- **What needs to be done**
Rename "GUI agent" to "screen agent" everywhere in the items below, and leave the rest of each line unchanged.

Element and text position data
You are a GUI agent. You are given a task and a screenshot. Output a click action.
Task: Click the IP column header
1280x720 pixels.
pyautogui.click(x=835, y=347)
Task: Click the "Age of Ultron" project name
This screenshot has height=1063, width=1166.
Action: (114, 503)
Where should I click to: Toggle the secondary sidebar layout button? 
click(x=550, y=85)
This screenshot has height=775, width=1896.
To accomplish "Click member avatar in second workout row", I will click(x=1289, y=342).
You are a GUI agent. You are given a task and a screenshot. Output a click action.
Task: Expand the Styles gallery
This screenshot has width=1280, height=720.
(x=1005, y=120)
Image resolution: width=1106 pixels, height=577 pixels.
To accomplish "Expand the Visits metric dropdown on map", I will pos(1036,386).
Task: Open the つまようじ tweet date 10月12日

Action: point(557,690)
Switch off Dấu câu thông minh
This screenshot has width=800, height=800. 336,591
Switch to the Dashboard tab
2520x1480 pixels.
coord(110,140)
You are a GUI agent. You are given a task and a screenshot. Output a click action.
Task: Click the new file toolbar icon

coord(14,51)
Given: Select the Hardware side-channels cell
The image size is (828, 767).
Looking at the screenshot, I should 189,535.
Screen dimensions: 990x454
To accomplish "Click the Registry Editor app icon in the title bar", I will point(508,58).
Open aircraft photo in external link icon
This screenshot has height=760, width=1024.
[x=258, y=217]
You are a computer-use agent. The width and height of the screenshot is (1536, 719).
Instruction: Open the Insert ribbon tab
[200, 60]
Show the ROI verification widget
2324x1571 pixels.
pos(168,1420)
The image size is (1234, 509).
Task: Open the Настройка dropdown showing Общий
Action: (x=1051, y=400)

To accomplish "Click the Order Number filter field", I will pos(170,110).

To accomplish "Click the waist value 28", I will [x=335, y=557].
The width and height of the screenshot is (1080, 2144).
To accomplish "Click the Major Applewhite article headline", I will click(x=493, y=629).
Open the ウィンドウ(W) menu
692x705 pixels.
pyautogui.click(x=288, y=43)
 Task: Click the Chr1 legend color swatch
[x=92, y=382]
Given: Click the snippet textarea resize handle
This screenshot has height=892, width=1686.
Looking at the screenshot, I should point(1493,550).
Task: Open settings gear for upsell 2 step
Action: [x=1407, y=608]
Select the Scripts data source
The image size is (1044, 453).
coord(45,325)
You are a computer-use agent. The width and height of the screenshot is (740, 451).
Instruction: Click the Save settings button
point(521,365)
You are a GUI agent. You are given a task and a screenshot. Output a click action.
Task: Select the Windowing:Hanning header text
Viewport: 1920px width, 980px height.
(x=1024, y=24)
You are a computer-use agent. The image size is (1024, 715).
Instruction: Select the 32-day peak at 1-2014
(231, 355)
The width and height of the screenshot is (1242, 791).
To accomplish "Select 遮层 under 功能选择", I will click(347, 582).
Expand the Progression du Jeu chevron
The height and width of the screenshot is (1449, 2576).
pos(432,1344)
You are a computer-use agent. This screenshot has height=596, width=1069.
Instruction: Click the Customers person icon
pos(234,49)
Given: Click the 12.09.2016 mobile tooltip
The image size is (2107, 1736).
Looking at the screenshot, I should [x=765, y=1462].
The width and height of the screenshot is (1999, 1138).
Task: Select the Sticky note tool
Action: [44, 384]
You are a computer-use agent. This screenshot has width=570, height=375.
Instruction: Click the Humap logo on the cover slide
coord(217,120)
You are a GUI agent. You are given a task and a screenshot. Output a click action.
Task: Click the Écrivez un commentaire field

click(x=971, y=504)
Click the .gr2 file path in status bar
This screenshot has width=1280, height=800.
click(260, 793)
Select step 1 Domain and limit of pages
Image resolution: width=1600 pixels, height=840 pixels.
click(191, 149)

- **Solution**
You are a screen agent. You are given a task and a screenshot. Output a click action.
Task: Click the IP column header
1280x720 pixels.
pyautogui.click(x=835, y=347)
Task: Click the "Age of Ultron" project name
This screenshot has height=1063, width=1166.
Action: (114, 503)
Where should I click to: Toggle the secondary sidebar layout button? 
click(x=550, y=85)
This screenshot has height=775, width=1896.
To accomplish "Click member avatar in second workout row", I will click(x=1289, y=342).
You are a screen agent. You are given a task and a screenshot. Output a click action.
Task: Expand the Styles gallery
This screenshot has width=1280, height=720.
(x=1005, y=120)
Image resolution: width=1106 pixels, height=577 pixels.
To accomplish "Expand the Visits metric dropdown on map", I will pos(1036,386).
Task: Open the つまようじ tweet date 10月12日

Action: point(557,690)
Switch off Dấu câu thông minh
This screenshot has width=800, height=800. 336,591
Switch to the Dashboard tab
2520x1480 pixels.
coord(110,140)
You are a screen agent. You are given a task and a screenshot. Output a click action.
Task: Click the new file toolbar icon

coord(14,51)
Given: Select the Hardware side-channels cell
The image size is (828, 767).
Looking at the screenshot, I should 189,535.
Screen dimensions: 990x454
To accomplish "Click the Registry Editor app icon in the title bar", I will point(508,58).
Open aircraft photo in external link icon
This screenshot has height=760, width=1024.
[x=258, y=217]
You are a computer-use agent. The width and height of the screenshot is (1536, 719).
Instruction: Open the Insert ribbon tab
[200, 60]
Show the ROI verification widget
2324x1571 pixels.
pos(168,1420)
The image size is (1234, 509).
Task: Open the Настройка dropdown showing Общий
Action: (x=1051, y=400)

To accomplish "Click the Order Number filter field", I will pos(170,110).

To accomplish "Click the waist value 28", I will [x=335, y=557].
The width and height of the screenshot is (1080, 2144).
To accomplish "Click the Major Applewhite article headline", I will click(x=493, y=629).
Open the ウィンドウ(W) menu
692x705 pixels.
pyautogui.click(x=288, y=43)
 Task: Click the Chr1 legend color swatch
[x=92, y=382]
Given: Click the snippet textarea resize handle
This screenshot has height=892, width=1686.
Looking at the screenshot, I should point(1493,550).
Task: Open settings gear for upsell 2 step
Action: [x=1407, y=608]
Select the Scripts data source
The image size is (1044, 453).
coord(45,325)
You are a computer-use agent. The width and height of the screenshot is (740, 451).
Instruction: Click the Save settings button
point(521,365)
You are a screen agent. You are given a task and a screenshot. Output a click action.
Task: Select the Windowing:Hanning header text
Viewport: 1920px width, 980px height.
(x=1024, y=24)
You are a computer-use agent. The image size is (1024, 715).
Instruction: Select the 32-day peak at 1-2014
(231, 355)
The width and height of the screenshot is (1242, 791).
To accomplish "Select 遮层 under 功能选择", I will click(347, 582).
Expand the Progression du Jeu chevron
The height and width of the screenshot is (1449, 2576).
pos(432,1344)
You are a computer-use agent. This screenshot has height=596, width=1069.
Instruction: Click the Customers person icon
pos(234,49)
Given: Click the 12.09.2016 mobile tooltip
The image size is (2107, 1736).
Looking at the screenshot, I should [x=765, y=1462].
The width and height of the screenshot is (1999, 1138).
Task: Select the Sticky note tool
Action: [44, 384]
You are a computer-use agent. This screenshot has width=570, height=375.
Instruction: Click the Humap logo on the cover slide
coord(217,120)
You are a screen agent. You are given a task and a screenshot. Output a click action.
Task: Click the Écrivez un commentaire field

click(x=971, y=504)
Click the .gr2 file path in status bar
This screenshot has width=1280, height=800.
click(260, 793)
Select step 1 Domain and limit of pages
Image resolution: width=1600 pixels, height=840 pixels.
click(191, 149)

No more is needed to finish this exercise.